Reihe 9 # 10
Eines ist sicher: Früher waren Konzertprogramme bunter. Damit sind nicht allein jene langen, keineswegs aber langweiligen historischen Abende gemeint, bei denen wie aus einer Wundertüte ganze Werke und einzelne Sätze der Bereiche Sinfonie und Konzert mit Liedern, Gesängen und Improvisation bunt gemischt wurden. Auch ein Blick in die 1990er-Jahre (und etwas darüber hinaus) lohnt, als – Land auf, Land ab – mit erstaunlichem Mut und anhaltender Freude viel Neues und Altes auf den Notenpulten stand. Es wurden damals längst vergessene Ecken des Repertoires ausgeleuchtet und durchkämmt, das auch heute noch mehr zu bieten hat als die grossen etablierten Namen der Top Ten Composers oder der Hundred Greatest Works. Das erinnert ein wenig an die erfolgreiche kunstgeschichtliche Serie der 100 Meisterwerke – eine vom deutschen Bildungsfernsehen veranstaltete «Schule des Sehens», aus der mit Blick nach links und rechts bald 1000 Meisterwerke erwuchsen.

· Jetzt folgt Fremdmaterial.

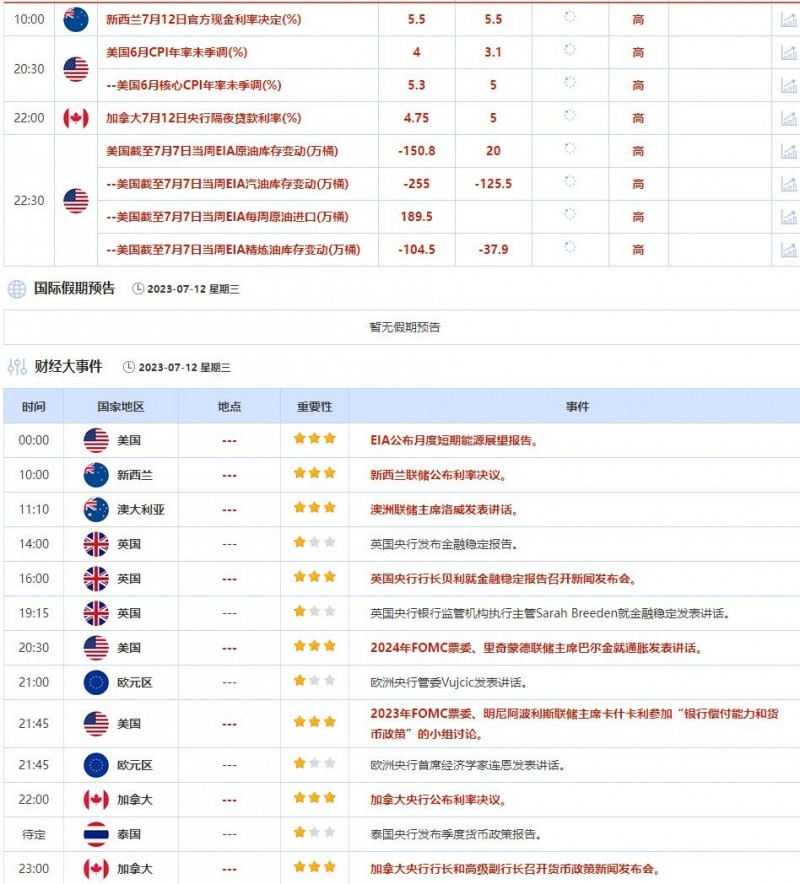Click third star on 澳洲联储主席讲话 rating

[330, 508]
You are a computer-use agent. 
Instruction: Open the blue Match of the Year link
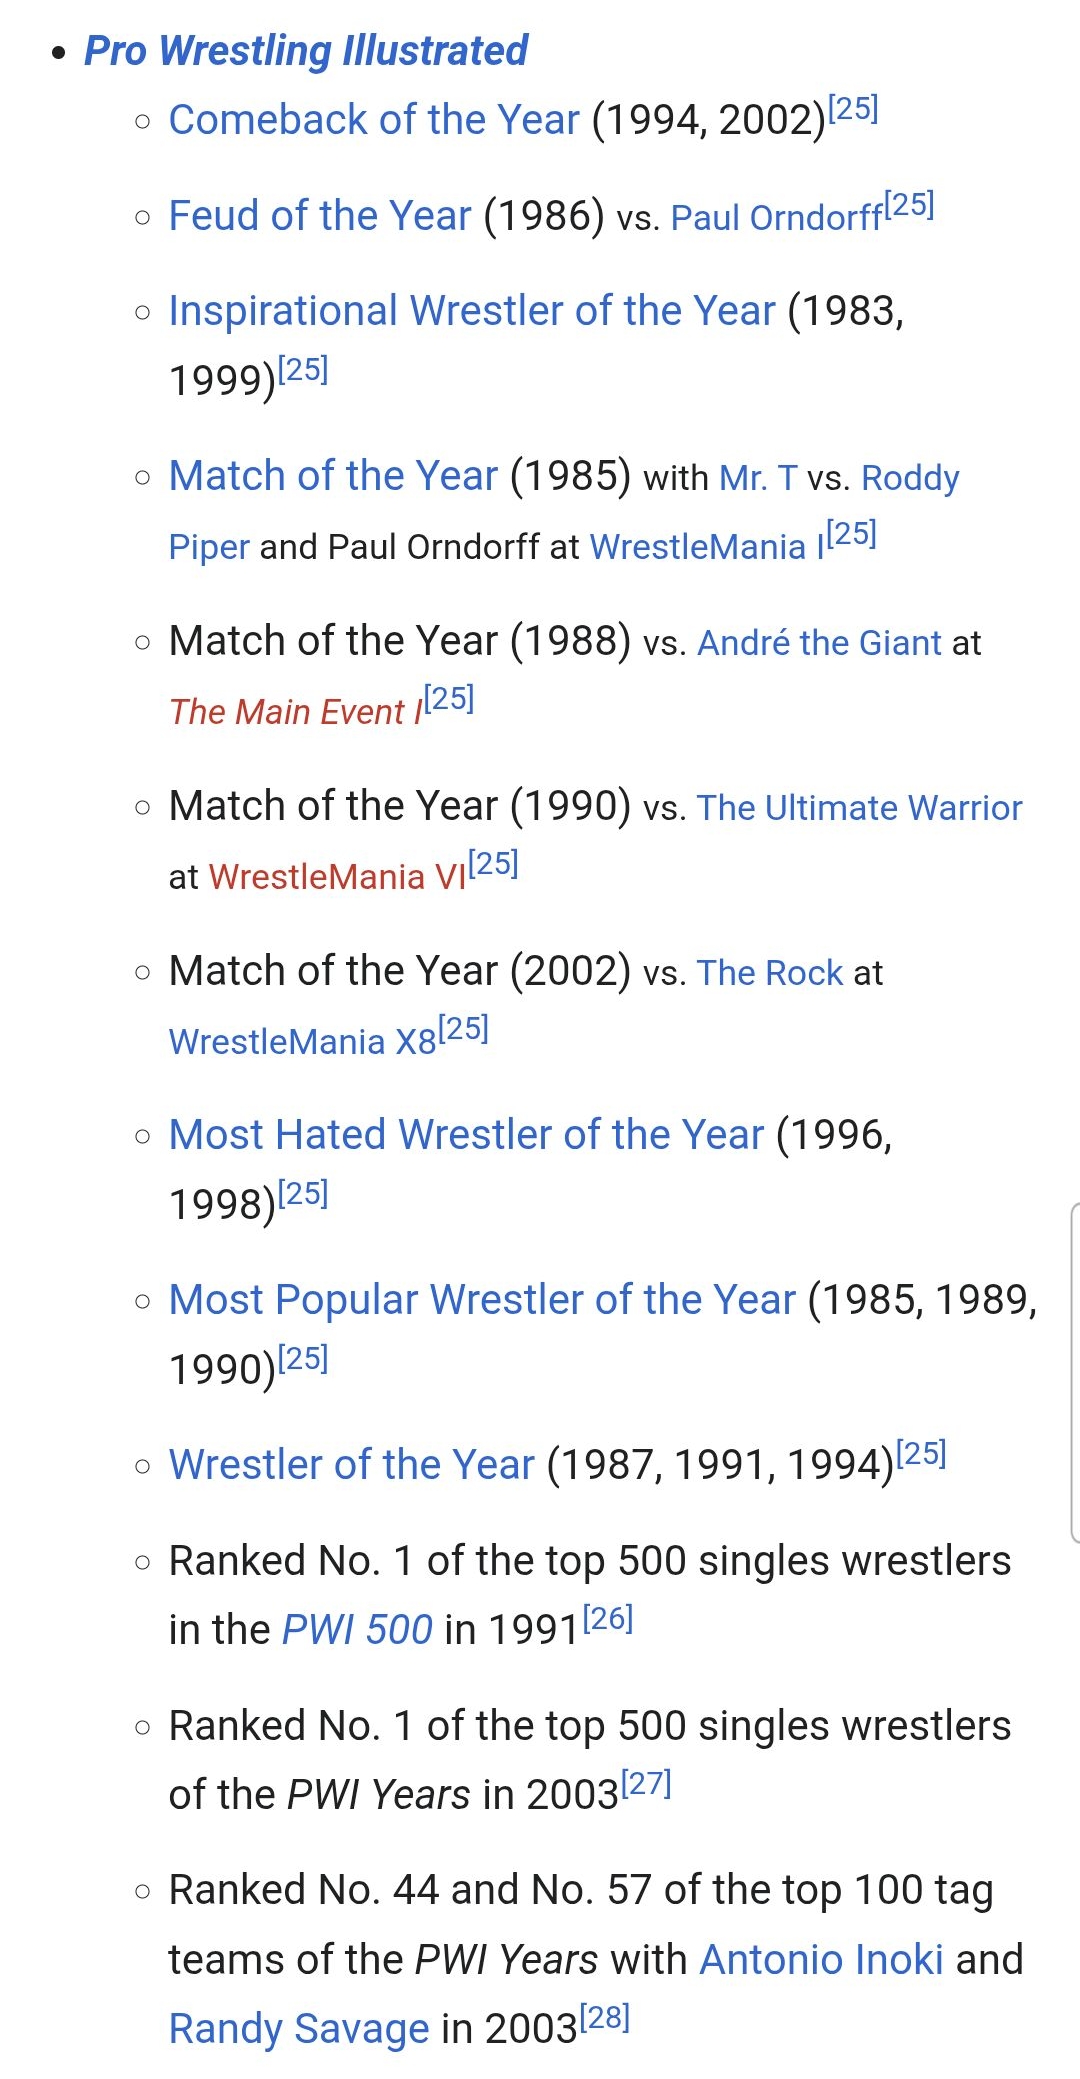tap(333, 476)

Dann kam der radikale Umschwung. Ich kann mich noch gut daran erinnern, dass bald nach der Jahrtausendwende der damals frisch bestellte Chefdirigent der Münchner Philharmoniker, Christian Thielemann, dem Publikum ganz bewusst wieder Beethoven und Brahms verordnete – und daneben nur selten auf die Pirsch durch das Dickicht der Musikgeschichte ging und bis heute geht. Aus vielerlei Gründen fanden sich für diese Einstellung in den Intendanzen wie auch unter den Kollegen zahlreiche Follower (um einen modernen Sprachgebrauch zu bemühen). Das Ergebnis dieser konzeptionellen Reaktion lässt sich denn auch in den allermeisten Vorschauen auf die jüngste Opern- und Konzert-Saison finden: eine seltsam einträchtige und sich dazu viel zu schnell perpetuierende Abfolge des Immergleichen (vielfach sogar mit zyklischen Aufführungen), bestenfalls garniert mit einem Composer in Residence. Hauptsache die Besetzung passt und die ohnehin raren Abonnenten werden nicht unnötig verschreckt.

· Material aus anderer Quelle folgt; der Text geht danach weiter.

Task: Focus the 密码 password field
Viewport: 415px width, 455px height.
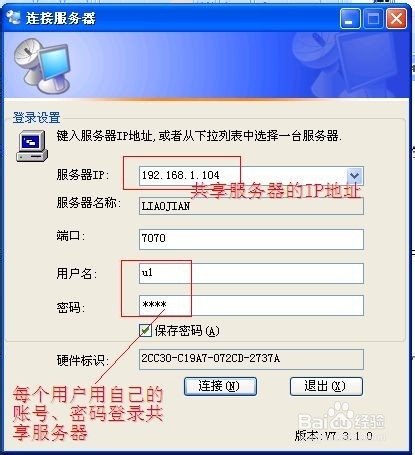Action: click(251, 305)
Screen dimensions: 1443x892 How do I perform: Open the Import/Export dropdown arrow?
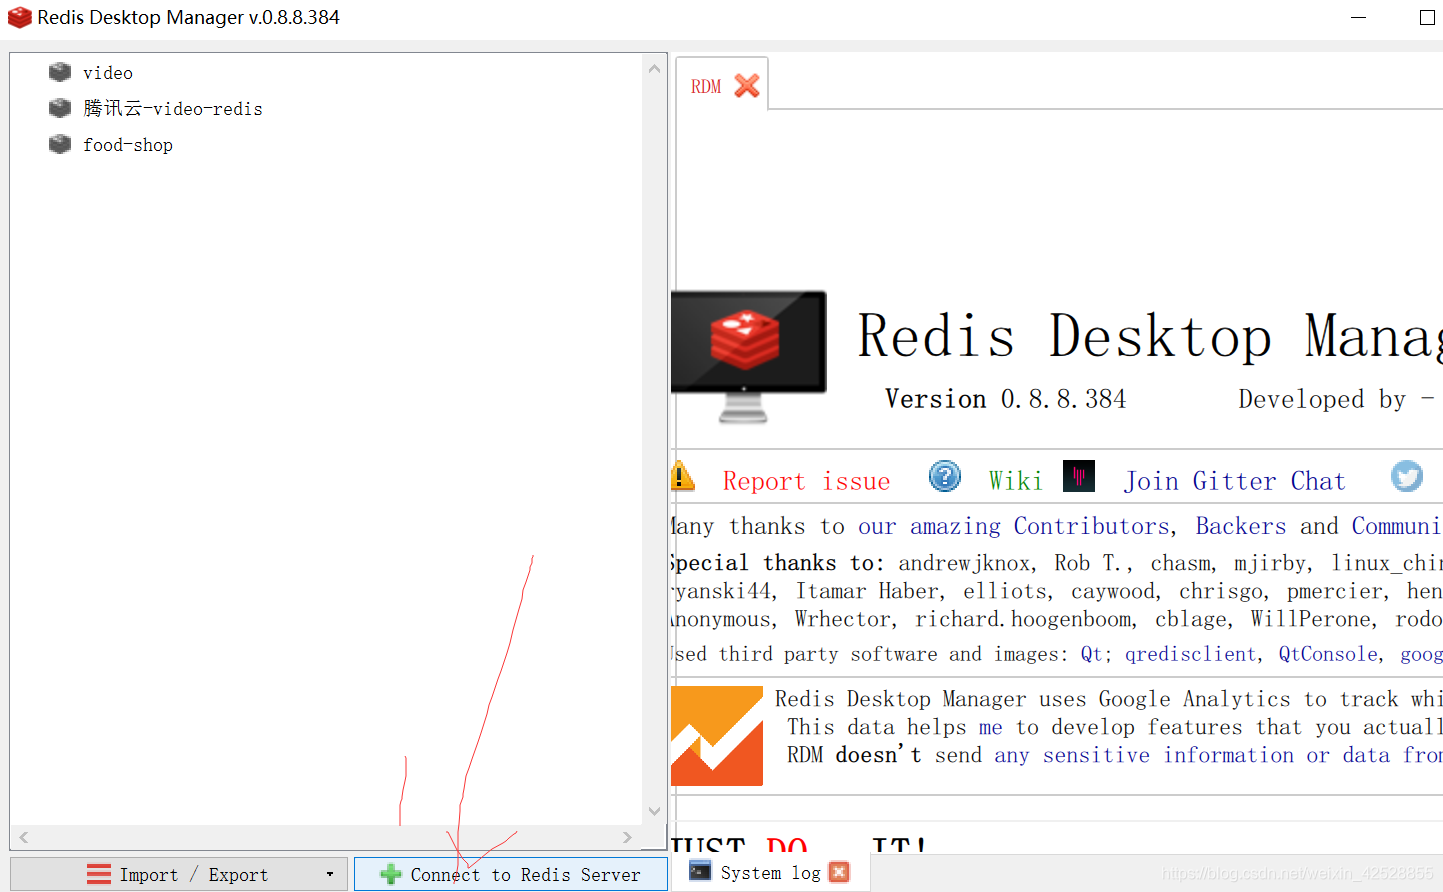click(x=330, y=873)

Dass es an einzelnen Abenden auch anders geht, zeigte das erste der vielfach konventionellen Akademie-Konzerte des Mannheimer Nationaltheater-Orchesters, bei dem im akustisch problematischen Rosengarten musikalisch erstaunlich viel zueinander passte: Zur Eröffnung das Vorspiel von Wagners Meistersingern, in der zweiten Hälfte dann mit Schostakowitschs Leningrader Sinfonie ein Schwergewicht. Als konzertantes Gegenstück dazu erklang Hindemiths Kammermusik op. 36/2, die gerne auch als Cellokonzert bezeichnet wird. Meine Vorfreude auf gerade dieses Stück war unendlich gross, denn solche, alle Gattungsgrenzen aufhebenden «Kammermusiken» aus den experimentierfreudigen 1920er-Jahren werden kaum oder gar nicht aufgeführt, fordern sie doch in verblüffenden Besetzungen das Talent des Orchesterdirektors und von jedem Musiker ein kammermusikalisches bis solistisches Spiel. Gewagt wurde diese Rarität von Benedict Kloeckner, der als grosse Nachwuchshoffnung auf dem Violoncello mit Schumann oder Dvořák das Publikum sicherlich bequemer für sich hätte begeistern können. Hut ab vor diesem Engagement. Dass er aber gerade am «Tag der deutschen Einheit» als zweite Zugabe ein von Pablo Casals vielfach gespieltes katalonisches Volkslied reaktivierte, wirkte angesichts der aktuellen Entwicklungen in Barcelona wenigstens unbedacht. Honi soit qui mal y pense.